I saw Gwen’s struggles both as a professional woman and a parent as a familiar journey to which we all relate, that would inevitably perpetuate into the future in different forms. The idea of a “singularity” and its shifting and evolving value systems would push people like Gwen to make choices most people could not imagine making today.
The James Urbaniak character makes a “brain in a jar” reference familiar from Cartesian sci-fi flicks from around the turn of the millennium, and the legal disclaimer which Gwen is seen reading at one point uses language about a “soul” being transferred between “vessels,” and the film’s final act considers the degree to which an individual consciousness, and things like love and memory, are intertwined with a material body subject to decline and death. It got me thinking about the intersection between Buddhism and face-transplant and body-swapping movies, from Seconds and The Face of Another to Freaky Friday (I’m serious!); in these movies, and movies that deal with plastic surgery, from The Skin I Live In all the way down to the nose job in Tamara Drewe, there’s always this question of whether there’s this pure integral piece of a person that continues despite the malleability, contingency and impermanence implicit in the passage of time and the way of all flesh. I’m curious about how consciously you thought through the movie in terms of spirituality.

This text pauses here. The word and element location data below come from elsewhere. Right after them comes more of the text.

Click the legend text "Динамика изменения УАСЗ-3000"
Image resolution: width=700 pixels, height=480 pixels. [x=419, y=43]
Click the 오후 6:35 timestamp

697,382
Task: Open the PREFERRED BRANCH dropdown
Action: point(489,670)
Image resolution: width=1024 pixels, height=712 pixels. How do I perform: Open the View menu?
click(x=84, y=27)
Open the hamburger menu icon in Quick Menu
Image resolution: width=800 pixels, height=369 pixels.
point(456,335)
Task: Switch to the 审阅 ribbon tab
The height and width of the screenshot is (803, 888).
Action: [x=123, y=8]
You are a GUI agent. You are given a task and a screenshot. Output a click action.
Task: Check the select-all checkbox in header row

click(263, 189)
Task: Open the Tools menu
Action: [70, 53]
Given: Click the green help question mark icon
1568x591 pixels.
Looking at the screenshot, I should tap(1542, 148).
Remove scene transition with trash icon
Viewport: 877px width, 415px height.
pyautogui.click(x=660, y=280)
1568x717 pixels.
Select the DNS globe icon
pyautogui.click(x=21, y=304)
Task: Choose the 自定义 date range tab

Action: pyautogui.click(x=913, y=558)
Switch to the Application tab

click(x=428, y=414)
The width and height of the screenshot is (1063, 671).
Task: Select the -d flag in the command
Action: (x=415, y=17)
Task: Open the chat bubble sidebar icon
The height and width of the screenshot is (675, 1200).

I love that you thought of Freaky Friday and Seconds. Seconds filled me with a terrible discomfort. It’s like watching someone live through an awkward lie, but feeling that he should know better. For the through-line of Advantageous, I felt there was the possibility the soul of Gwen lurked somewhere in the memories that were being transferred, however I didn’t commit to the idea entirely. I felt that if this was happening to me, I would not know anything about my “soul” for sure, and no one would know anything for sure.
But it was also important to me to investigate, through Gwen, whether the act of choosing to change your surface appearance somehow altered your inner qualities.
I wondered whether our self-respect might become altered for better or worse after we commit to a surface change. And does our respect for others increase or decrease if they don’t follow our example?
A much more plain way to put this: Do people who get cosmetic surgery feel good after the fact, and do they believe other people would have better lives if they followed suit? And then… is this a world we can be at peace with? Can we accept a world in which these concerns occupy so much of our energies and potential for productivity?